The downside of this, was that institutions that added value in the long term were cut. More theorretical research disappeared. Bell Labs was supported by the excessive profits of a bloated monopoly, but it gave us everything from UNIX and the transistor to C language, and proof of the Big Bang. Now it’s a shadow of its former self.
Was this inevitable? Probably. Industries like steel or autos lost to leaner, meaner, more innovative companies overseas. Low wages was just part of the problem, the bloated structure also brought complacency so we were due for a fall anyway.

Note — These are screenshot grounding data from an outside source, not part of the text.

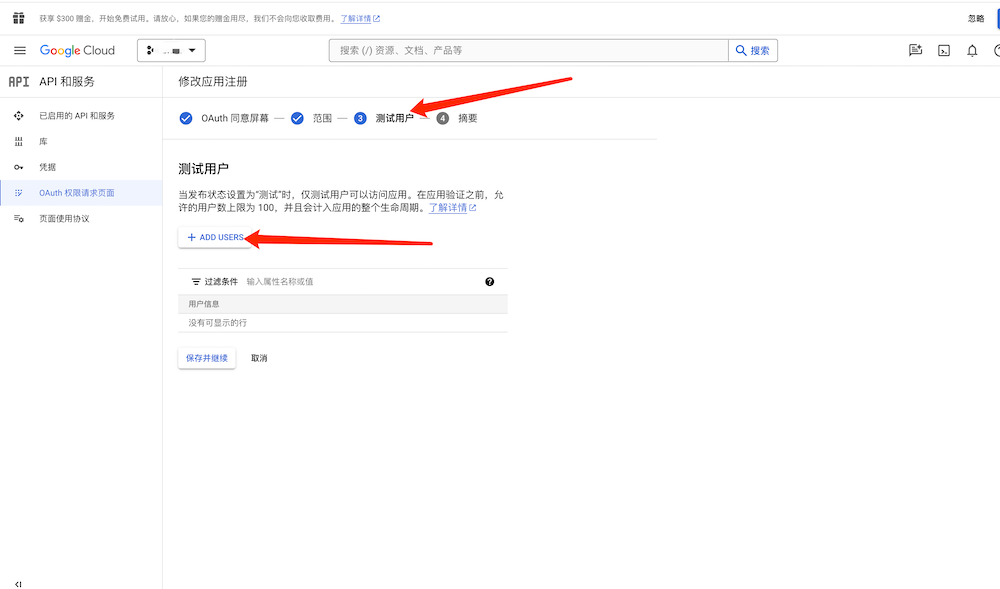Open 库 in the sidebar
1000x589 pixels.
[x=43, y=142]
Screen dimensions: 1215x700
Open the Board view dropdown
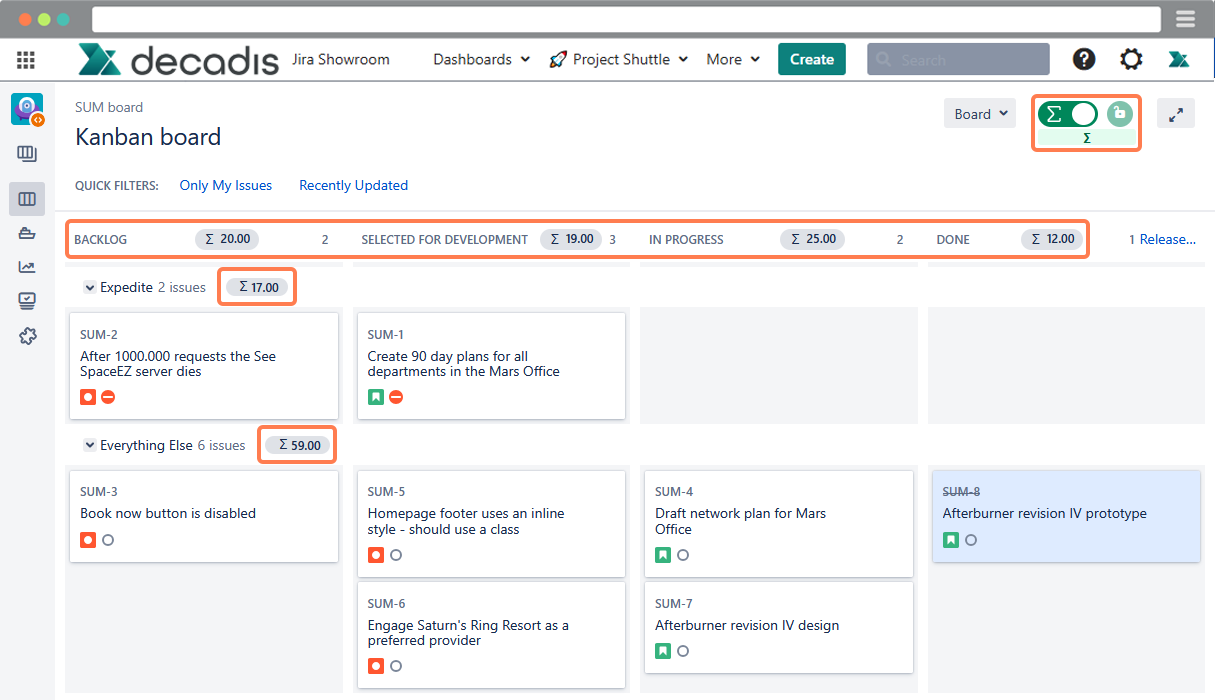pos(979,113)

So what Bain Capital could be compared to would be re-mortgaging the house. A free-and-clear industry was saddled itself with big debt. Bain may not have been able to resell a company for more than it bought it for, but meanwhile it pocketed a fortune in management and consulting fees. As to whether it could sell it for more than it bought it for - read Barbarians at the Gate. KKR and all these clever, precise number-crunchers, in the end, were makling wild guesses and pulling numbers out of their ass during a frantic bidding war. What started and a $56/share buyout went quickly to $108 in cash and promises. Despite what Bain, Romney, KKR, Trump, Goldman, Sachs, Bear or Stearn or any other self-professed economic whiz may claim, in the end their science is no less dismal than when you or I make an uneducated guess.
GAAP is not used to value a company when we’re talking mergers and acquisitions. The value of an asset on the financial statements is irrelevant to both the buyer and the seller.
Actually, we can make this simple. From the factcheck article Jas09 posted, we see that “Bain provided no net job estimate”. Now, they certainly would have made such an estimate internally: If nothing else, having numbers that pointed towards Bained companies being more successful would surely make their future acquisitions easier. OK, yes, it’s hard to make such estimates, but that just means that whatever number they came up with would have error bars on it.
But then, after they must surely have made the estimate, they didn’t release it. Why not? The logical conclusion is that their internal estimate must have looked bad. Is there any other explanation?
but it is sufficient to mislead stockholders and others who don’t look too deep into the balance sheet… which is one reson why Johnston figured they could get away with buying a company at $56 that ultimately went for $108
And if you are a takeover artist then you have to disregard the GAAP number and create your own number which may or may not be accurate, but makes the buyout seem magically more valuable. Then sell that number to the bond underwriters and buyers who are actually taking on the risk as to whether that number is right.